Die Kuppel der Kirche der Escuelas Pías in Valencia, die zweitgrößte Spaniens mit 16.000 blauen Ziegeln, hat nach einer mit dem Europa Nostra-Preis ausgezeichneten Sanierung ihren Glanz zurückgewonnen. Das Projekt vermied es, die Struktur auf der fragilen Kuppel abzustützen, um einen Einsturz zu verhindern, und kombinierte moderne Techniken mit traditionellem Handwerk.
Ein freitragendes Gerüst, das keine einzige Kachel berührt 🏗️
Der technische Schlüssel war ein freitragendes Gerüst, das am Tambour der Kuppel verankert war, ohne Druck auf ihre Schale auszuüben. Dieses System ermöglichte es den Restauratoren, von außen und innen zu arbeiten, zerbrochene Ziegel zu ersetzen und Risse mit Kalkmörtel zu reparieren. Es wurde ein leichtes Metallgerüst verwendet, das Stück für Stück abgebaut wurde, um die Stabilität einer Struktur zu gewährleisten, die jahrzehntelang durch Undichtigkeiten und Verformungen bedroht war.
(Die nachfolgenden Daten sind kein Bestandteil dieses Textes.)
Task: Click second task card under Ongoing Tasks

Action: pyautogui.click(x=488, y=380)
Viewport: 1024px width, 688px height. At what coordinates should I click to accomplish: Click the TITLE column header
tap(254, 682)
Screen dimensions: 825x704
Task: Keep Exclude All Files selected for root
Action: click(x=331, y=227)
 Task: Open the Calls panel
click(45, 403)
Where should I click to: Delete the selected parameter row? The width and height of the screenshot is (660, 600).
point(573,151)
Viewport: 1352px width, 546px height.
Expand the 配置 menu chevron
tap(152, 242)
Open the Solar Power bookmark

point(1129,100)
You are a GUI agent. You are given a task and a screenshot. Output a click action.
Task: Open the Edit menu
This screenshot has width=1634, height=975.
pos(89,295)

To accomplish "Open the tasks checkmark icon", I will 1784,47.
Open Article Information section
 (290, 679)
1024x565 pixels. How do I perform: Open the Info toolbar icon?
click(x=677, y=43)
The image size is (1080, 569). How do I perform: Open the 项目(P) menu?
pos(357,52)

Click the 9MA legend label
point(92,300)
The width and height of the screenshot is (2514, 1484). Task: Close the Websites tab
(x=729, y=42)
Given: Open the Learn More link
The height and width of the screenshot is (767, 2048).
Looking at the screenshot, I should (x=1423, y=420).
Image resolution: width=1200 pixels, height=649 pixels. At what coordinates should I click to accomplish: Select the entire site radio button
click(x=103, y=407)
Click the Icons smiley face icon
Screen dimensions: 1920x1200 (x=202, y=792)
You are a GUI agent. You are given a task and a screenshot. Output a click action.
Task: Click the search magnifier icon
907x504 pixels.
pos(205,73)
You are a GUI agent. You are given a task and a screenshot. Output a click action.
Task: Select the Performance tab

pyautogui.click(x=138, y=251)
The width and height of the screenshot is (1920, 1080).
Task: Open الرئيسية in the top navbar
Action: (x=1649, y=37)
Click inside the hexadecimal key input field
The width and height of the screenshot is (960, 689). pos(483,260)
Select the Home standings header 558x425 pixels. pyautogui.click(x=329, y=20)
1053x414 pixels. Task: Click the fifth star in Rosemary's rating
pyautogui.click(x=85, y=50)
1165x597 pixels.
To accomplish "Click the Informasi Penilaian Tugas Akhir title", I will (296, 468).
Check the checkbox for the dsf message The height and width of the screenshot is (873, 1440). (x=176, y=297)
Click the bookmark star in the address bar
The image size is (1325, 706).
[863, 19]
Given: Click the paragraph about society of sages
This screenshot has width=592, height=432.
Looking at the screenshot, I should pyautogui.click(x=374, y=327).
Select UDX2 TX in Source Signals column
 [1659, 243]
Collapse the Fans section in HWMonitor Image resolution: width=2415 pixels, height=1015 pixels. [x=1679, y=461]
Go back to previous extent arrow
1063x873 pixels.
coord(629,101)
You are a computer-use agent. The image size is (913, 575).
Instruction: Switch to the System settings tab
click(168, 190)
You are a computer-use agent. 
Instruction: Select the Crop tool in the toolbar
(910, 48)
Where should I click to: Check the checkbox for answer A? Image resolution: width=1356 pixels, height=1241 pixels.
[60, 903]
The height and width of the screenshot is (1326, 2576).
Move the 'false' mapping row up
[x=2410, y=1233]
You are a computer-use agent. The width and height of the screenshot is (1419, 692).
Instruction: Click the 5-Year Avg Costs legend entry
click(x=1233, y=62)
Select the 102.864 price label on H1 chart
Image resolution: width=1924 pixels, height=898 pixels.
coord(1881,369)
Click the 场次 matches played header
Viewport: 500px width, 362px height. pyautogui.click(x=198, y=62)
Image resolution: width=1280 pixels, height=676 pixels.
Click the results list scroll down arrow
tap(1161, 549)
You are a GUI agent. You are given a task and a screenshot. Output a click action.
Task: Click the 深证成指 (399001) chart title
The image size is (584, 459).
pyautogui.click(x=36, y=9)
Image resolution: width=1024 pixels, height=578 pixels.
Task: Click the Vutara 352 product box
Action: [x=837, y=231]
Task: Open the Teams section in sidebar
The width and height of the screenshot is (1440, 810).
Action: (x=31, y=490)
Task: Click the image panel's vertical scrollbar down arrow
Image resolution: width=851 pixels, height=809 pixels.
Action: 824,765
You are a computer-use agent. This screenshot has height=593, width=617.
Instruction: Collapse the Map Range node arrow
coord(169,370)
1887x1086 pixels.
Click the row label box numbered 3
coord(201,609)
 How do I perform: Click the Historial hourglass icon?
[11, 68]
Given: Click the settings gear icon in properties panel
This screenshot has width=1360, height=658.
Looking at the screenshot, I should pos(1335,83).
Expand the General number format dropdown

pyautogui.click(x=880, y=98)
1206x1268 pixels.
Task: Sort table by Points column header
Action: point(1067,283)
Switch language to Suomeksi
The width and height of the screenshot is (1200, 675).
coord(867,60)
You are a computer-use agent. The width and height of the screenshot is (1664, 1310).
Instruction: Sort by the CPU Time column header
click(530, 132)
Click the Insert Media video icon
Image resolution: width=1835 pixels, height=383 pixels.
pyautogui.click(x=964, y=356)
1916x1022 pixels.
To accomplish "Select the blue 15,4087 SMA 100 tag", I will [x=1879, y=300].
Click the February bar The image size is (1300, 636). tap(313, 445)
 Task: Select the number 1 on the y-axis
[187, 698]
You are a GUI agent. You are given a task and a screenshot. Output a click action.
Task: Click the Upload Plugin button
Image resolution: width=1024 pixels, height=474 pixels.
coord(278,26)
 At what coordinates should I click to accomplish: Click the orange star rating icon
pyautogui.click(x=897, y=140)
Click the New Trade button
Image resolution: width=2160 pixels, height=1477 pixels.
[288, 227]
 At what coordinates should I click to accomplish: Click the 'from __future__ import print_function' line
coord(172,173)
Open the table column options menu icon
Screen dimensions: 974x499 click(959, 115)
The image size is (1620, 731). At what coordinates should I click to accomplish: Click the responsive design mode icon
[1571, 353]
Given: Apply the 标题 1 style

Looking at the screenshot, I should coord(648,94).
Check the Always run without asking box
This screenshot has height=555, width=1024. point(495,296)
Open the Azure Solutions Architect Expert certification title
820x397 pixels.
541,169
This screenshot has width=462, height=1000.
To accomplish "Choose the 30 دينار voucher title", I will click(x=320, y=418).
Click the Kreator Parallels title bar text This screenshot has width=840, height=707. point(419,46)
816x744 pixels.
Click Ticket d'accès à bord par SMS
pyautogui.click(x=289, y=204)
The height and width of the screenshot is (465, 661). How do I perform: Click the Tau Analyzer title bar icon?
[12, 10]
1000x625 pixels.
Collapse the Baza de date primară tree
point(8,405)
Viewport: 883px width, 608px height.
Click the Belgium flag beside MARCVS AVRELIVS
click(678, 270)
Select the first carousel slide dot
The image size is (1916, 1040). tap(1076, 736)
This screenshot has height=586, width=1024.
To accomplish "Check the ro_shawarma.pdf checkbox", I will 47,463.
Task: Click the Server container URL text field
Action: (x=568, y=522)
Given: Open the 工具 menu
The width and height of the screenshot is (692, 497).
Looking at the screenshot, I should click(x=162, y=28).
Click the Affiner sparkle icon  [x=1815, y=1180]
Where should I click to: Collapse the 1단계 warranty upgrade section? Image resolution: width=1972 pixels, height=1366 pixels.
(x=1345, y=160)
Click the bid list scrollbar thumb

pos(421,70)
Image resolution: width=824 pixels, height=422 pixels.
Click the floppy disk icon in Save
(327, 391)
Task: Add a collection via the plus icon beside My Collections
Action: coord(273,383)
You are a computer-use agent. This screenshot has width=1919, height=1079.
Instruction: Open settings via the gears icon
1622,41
Das Gerüst, das nicht schwitzte, aber die Arbeiter schon 😅
Während die Maurer sich bei der Restaurierung die Haut abarbeiteten, blieb das Gerüst fest, ohne sich auf die Kuppel zu stützen. Einige Anwohner dachten, es handele sich um eine moderne Kunstinstallation, aber nein: Es war nur reine Ingenieurskunst. Das Beste ist, dass die Kuppel jetzt imposant dasteht und die Gerüste nun ein anderes historisches Gebäude belästigen.